To optimise learning and reduce cognitive load, several strategies can be applied:
- Pre-train with foundational concepts
Before approaching complex doctrines, it helps to build up the necessary background knowledge. For instance, tackling perpetuities is far more manageable if you’re already comfortable with concepts like future interests and the basic mechanics of trust law. Without this groundwork, advanced topics will feel unnecessarily difficult. - Use multimodal learning
Since visual and auditory information are processed through different channels in working memory, combining them enhances learning. Watching a video on Civil Procedure while sketching out a timeline of the litigation process, for example, makes use of both channels and can improve comprehension and recall. - Avoid split attention
Learning is disrupted when related information is unnecessarily separated. When studying a flowchart of litigation stages, for example, the explanation of each step should appear directly on the diagram, rather than in a separate text box or glossary, so the learner isn’t forced to mentally integrate disconnected sources of information.
Chunking: Making Information Stick
One of the most effective ways to manage the sheer volume of information in SQE1 is through chunking—the process of grouping related pieces of information together so they can be stored as a single “unit” in your memory.
Since working memory can typically only hold around 5–9 separate items at a time, chunking allows you to reduce cognitive load by organising multiple elements into one meaningful whole.
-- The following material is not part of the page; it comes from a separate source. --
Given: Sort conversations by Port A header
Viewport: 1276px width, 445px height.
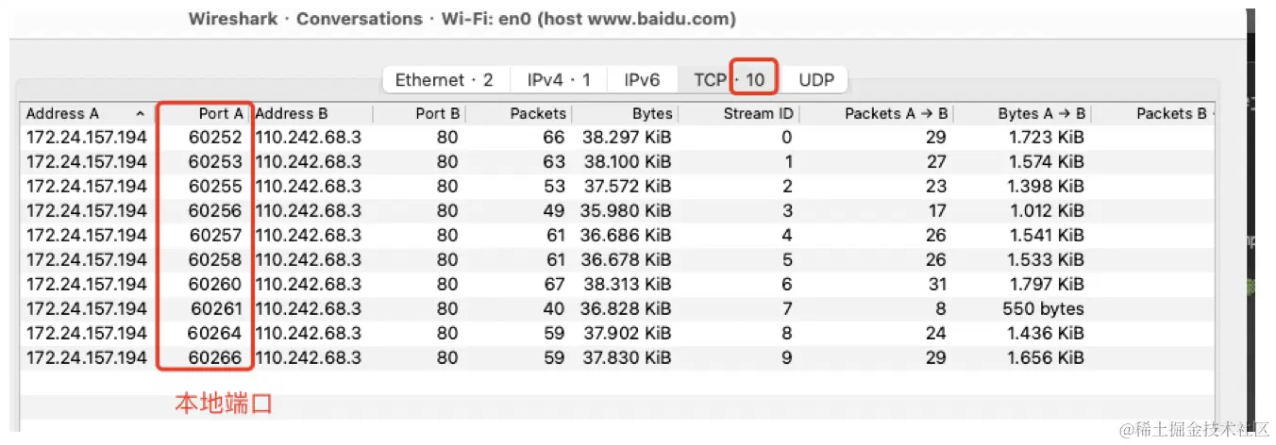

Think of how we remember the colours of the rainbow: listing out seven individual colours is demanding, but remembering the phrase “Roy G Biv” instantly triggers recall of Red, Orange, Yellow, Green, Blue, Indigo, Violet.
The mnemonic becomes a chunk—a single prompt that cues up a full set of details.
Chunking information about company structures and governance can also help in retaining complex legal concepts.
Mnemonics
Mnemonics are a powerful way of putting chunking into practice, especially when learning dense or list-based material. They help compress long or abstract information into something short, structured, and easy to remember.
Whether you’re memorising a legal list, a multi-factor test, or a procedural step, mnemonics serve as efficient mental handles. For instance, to recall the grounds for judicial review—illegality, irrationality, procedural impropriety, and human rights proportionality—a strange phrase like “Incredibly Irrational Purple Hippo” may help trigger the right words during recall. The weirder, more personal or more vivid, the better.
Acronyms serve a similar function. One SQE1 candidate recalled using “PAIR” to memorise the duties of a trustee: Protect assets, Act impartially, Invest prudently, and exercise Reasonable skill and care. This compressed a complex list into a single, easy-to-remember term.
Importantly, creating your own mnemonics is more effective than memorising someone else’s. The act of generating the phrase forces you to engage with the material actively, and the final result is more personally meaningful, making it easier to retain. You might develop mnemonics or acronyms to help with:
- Elements of offences in Criminal Law
- Multi-factor tests in Contract or Tort
- Procedural steps in Property Practice
- Requirements for legal defences
- Ethical principles in Professional Conduct
Used well, chunking and mnemonics can significantly reduce mental effort, allowing you to store more information without overwhelming your working memory—exactly the kind of edge you want going into SQE1.
As a challenge, try creating your own mnemonic for the elements of negligence (duty, breach, causation, and damage) or the requirements for a valid contract (offer, acceptance, consideration, and intention to create legal relations).
What strange or memorable phrase could help you remember them instantly under pressure?
Elaborative Encoding and Memory Palaces
Elaborative encoding is a kind of compression, but it actually works by adding more information, not less. The aim is to align new information with images and places that you know well, to minimise the cognitive energy required to memorise it.
The most effective and well-known of elaborative encoding techniques is to associate abstract information with a familiar physical space. This is what is sometimes known as the ‘Mind Palace’ technique.
To create your own mind palace, you need to imagine a building you are very familiar with – many people choose their childhood home – and ‘place’ bits of information in particular rooms of the building.
For example, if you wanted to recall the priority order of creditors in insolvency law for SQE1, you could imagine entering your home and seeing different creditors in different rooms:
- Fixed charge holders sitting comfortably in the living room (first priority)
- Expenses of liquidation being calculated at the kitchen table (second priority)
- Preferential creditors waiting in the hallway (third priority)
- Floating charge holders floating around upstairs (fourth priority)
- Unsecured creditors crowded in the garage (fifth priority)
- Shareholders standing outside in the garden (last priority)
This is most effective when combined with visualisation, making the images memorable and connected to the legal concepts.